Your instructions – Can you write out the records again, from the line with "Autoloader [Filter Topics" up to and including the line with "Avro [Filter Topics", keeping each request unchanged but rescaling every coordinate in the answers by 0.9 and rounding to whole numbers, with halves going up?

Item-finding records
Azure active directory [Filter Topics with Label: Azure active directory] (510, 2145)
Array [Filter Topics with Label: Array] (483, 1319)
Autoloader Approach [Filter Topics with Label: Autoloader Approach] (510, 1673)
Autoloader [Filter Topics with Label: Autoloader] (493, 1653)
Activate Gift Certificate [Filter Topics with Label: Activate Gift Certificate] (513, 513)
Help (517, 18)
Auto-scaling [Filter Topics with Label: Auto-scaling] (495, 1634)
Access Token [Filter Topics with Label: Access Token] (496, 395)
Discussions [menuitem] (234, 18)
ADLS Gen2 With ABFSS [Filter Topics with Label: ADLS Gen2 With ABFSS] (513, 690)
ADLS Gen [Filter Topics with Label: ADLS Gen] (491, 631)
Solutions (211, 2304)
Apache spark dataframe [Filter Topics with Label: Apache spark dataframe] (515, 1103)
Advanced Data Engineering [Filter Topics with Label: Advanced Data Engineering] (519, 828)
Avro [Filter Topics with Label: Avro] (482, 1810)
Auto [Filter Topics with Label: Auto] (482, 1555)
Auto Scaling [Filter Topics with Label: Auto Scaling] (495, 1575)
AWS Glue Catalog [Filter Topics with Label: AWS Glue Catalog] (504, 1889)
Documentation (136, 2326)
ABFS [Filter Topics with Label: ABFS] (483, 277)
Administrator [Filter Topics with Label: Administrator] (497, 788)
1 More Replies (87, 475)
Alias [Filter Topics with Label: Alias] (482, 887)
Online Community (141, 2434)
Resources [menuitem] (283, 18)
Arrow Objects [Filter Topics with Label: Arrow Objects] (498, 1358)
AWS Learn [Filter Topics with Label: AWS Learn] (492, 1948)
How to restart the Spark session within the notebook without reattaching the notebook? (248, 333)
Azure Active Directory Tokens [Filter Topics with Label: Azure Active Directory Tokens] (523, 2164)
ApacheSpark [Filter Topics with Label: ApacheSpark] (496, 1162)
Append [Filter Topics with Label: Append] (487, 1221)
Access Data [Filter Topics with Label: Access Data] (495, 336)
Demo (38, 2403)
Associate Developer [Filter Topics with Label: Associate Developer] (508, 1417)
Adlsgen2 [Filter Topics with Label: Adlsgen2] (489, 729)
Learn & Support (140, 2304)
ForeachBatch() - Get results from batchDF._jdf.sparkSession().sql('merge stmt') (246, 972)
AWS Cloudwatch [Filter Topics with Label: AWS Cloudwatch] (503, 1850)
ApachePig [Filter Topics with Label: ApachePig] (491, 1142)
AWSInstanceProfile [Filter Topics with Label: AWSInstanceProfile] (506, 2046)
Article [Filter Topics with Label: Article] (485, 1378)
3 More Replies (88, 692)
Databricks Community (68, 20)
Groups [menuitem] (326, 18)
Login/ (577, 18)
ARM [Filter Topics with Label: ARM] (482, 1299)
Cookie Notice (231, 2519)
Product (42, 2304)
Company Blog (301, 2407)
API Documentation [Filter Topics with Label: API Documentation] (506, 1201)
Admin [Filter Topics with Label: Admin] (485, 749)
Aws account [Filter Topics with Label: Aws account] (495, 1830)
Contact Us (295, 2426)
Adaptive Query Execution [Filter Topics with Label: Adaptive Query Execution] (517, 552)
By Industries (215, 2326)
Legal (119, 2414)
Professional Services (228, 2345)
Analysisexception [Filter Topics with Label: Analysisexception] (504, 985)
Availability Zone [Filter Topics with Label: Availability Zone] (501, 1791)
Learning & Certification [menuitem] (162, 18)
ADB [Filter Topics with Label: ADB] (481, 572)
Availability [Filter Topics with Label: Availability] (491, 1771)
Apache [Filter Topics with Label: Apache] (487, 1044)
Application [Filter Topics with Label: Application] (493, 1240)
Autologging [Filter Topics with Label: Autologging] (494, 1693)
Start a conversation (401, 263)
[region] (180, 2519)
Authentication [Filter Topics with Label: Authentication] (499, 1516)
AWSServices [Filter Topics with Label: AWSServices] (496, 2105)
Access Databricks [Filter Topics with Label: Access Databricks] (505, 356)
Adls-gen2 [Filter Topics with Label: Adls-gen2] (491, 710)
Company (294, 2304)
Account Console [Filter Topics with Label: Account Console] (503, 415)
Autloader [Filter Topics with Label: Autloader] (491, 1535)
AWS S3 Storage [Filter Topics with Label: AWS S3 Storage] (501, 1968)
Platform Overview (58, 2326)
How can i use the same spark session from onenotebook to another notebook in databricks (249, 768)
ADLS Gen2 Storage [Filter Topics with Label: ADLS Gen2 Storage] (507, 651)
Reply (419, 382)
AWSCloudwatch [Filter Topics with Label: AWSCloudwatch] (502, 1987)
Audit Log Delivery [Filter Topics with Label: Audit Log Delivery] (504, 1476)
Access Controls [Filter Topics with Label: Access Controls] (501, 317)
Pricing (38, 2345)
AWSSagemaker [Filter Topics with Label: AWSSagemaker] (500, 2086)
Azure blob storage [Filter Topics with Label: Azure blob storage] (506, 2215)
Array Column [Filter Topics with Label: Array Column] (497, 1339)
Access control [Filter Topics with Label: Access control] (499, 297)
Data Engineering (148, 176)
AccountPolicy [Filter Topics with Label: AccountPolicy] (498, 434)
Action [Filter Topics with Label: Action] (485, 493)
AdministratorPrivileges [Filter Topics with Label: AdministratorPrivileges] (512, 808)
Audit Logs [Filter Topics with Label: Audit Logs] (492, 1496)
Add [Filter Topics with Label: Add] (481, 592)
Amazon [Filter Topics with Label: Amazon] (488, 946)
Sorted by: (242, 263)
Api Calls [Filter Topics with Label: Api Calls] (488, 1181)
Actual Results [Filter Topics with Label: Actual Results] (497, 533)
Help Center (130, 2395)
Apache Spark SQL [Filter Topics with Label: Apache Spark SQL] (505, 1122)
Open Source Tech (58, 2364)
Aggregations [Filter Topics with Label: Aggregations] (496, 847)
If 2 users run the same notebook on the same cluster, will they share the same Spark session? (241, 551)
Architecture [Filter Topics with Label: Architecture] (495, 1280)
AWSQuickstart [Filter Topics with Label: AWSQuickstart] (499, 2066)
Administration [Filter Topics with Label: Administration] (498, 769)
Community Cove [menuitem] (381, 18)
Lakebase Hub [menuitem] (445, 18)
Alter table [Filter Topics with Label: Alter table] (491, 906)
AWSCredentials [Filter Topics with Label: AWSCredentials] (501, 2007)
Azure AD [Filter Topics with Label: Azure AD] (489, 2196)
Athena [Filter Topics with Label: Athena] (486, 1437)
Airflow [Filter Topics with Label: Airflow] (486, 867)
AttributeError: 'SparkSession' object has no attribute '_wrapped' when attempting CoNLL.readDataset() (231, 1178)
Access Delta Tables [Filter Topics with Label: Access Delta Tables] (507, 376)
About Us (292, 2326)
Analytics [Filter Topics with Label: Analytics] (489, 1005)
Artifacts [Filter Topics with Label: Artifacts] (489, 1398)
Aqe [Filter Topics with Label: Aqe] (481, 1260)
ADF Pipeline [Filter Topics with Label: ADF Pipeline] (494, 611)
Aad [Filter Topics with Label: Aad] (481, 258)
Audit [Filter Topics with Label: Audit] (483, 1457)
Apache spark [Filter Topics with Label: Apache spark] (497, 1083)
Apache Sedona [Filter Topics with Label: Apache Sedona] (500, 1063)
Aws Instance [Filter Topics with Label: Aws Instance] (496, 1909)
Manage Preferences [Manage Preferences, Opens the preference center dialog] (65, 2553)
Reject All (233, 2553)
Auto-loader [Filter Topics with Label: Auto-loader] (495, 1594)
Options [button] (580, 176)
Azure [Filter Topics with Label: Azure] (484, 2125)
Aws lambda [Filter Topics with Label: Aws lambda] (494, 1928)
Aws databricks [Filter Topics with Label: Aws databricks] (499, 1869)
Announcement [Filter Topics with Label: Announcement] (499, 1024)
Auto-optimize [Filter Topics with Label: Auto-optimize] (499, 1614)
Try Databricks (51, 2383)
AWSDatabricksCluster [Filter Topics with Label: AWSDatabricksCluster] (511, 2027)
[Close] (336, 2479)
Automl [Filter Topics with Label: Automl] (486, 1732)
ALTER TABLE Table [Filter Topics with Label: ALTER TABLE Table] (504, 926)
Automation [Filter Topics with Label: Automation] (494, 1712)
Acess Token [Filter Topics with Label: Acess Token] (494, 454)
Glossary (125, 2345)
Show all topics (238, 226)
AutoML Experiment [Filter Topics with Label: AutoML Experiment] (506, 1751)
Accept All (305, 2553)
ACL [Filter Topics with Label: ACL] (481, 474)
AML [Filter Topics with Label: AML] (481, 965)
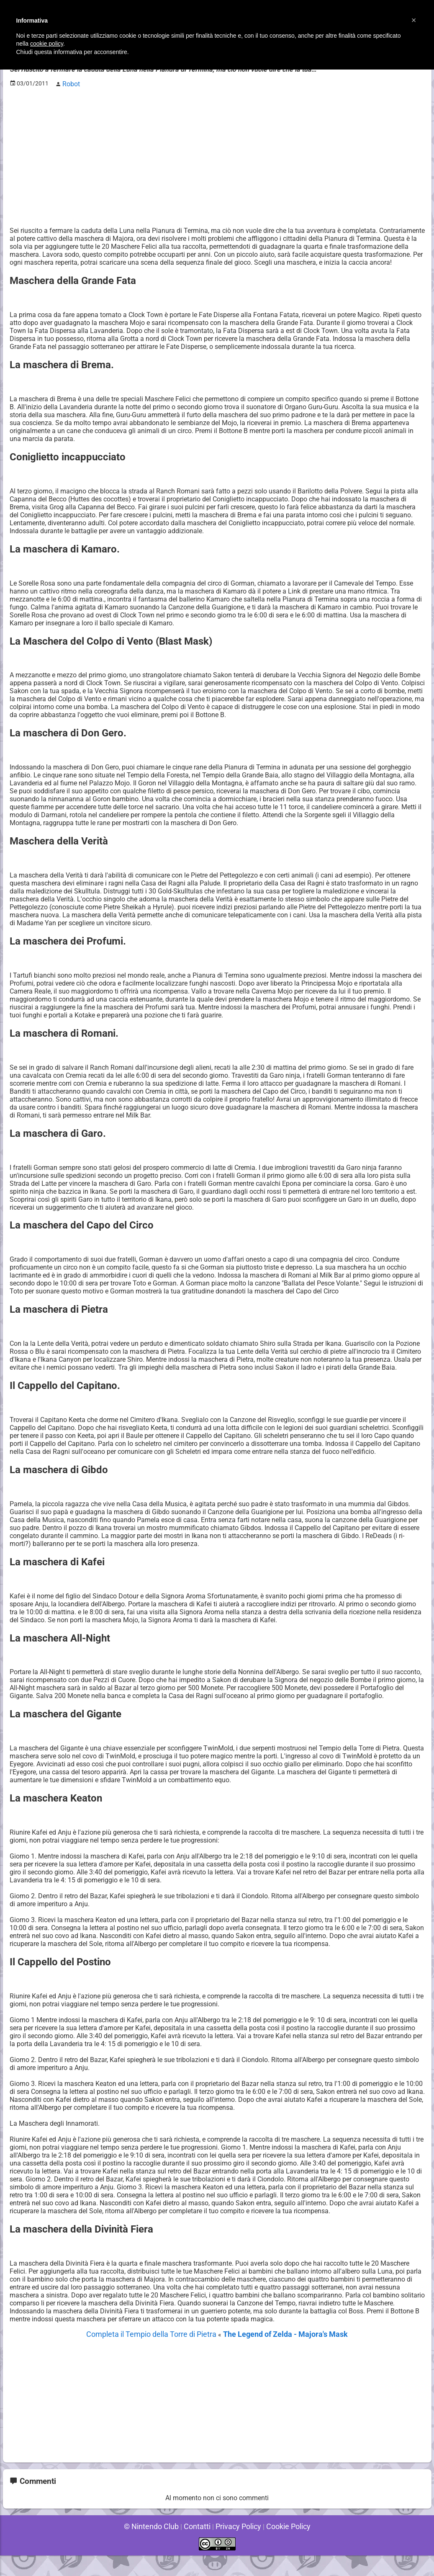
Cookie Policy (282, 2546)
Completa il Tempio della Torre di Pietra (159, 2355)
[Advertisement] (217, 151)
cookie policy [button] (46, 43)
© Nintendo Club (156, 2546)
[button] (414, 20)
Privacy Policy (236, 2546)
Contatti (199, 2546)
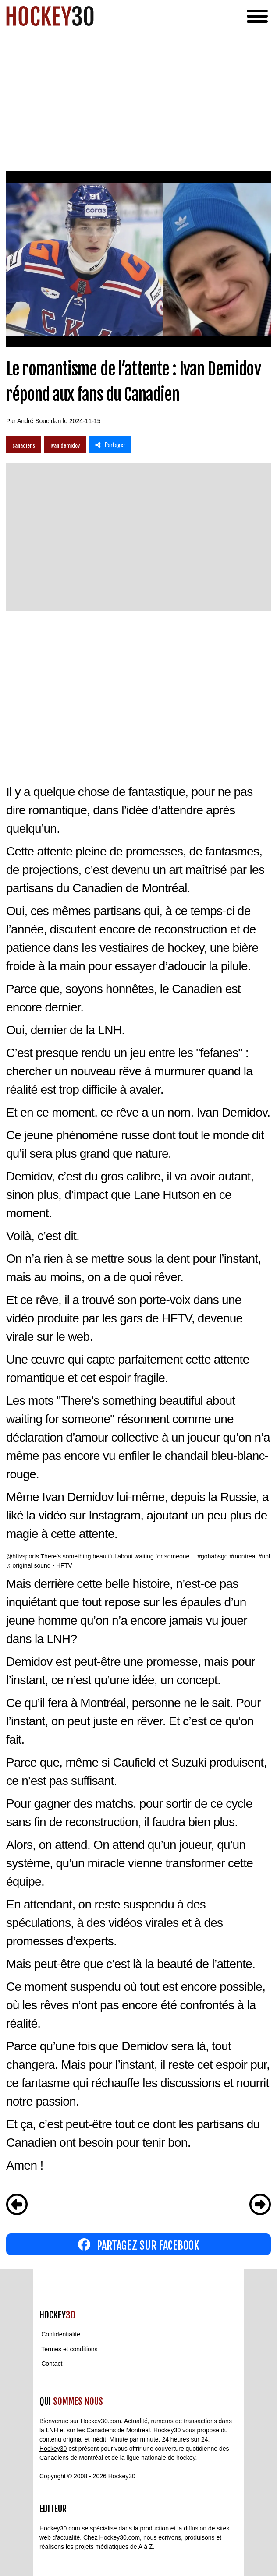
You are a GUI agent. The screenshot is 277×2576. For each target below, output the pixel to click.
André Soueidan (39, 420)
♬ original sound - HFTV (39, 1565)
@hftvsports (22, 1556)
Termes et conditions (69, 2349)
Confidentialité (60, 2334)
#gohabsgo (212, 1556)
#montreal (242, 1556)
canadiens (23, 444)
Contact (51, 2363)
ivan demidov (65, 444)
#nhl (264, 1556)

Exercise response –
Autoloader [Filter Topics with Label: Autoloader] (444, 1488)
Activate Gift Certificate [Filter Topics with Label: Activate Gift Certificate] (462, 462)
Help (465, 16)
Auto-scaling [Filter Topics with Label: Auto-scaling] (446, 1471)
Access Token [Filter Topics with Label: Access Token] (446, 356)
Discussions [menuitem] (211, 16)
ADLS Gen2 With ABFSS [Filter Topics with Label: ADLS Gen2 With ABFSS] (462, 621)
ADLS Gen [Filter Topics with Label: ADLS Gen] (442, 568)
Solutions (190, 2074)
Apache spark dataframe [Filter Topics with Label: Apache spark dataframe] (464, 993)
Advanced Data Engineering [Filter Topics with Label: Advanced Data Engineering] (467, 745)
Avro [Filter Topics with Label: Avro] (434, 1629)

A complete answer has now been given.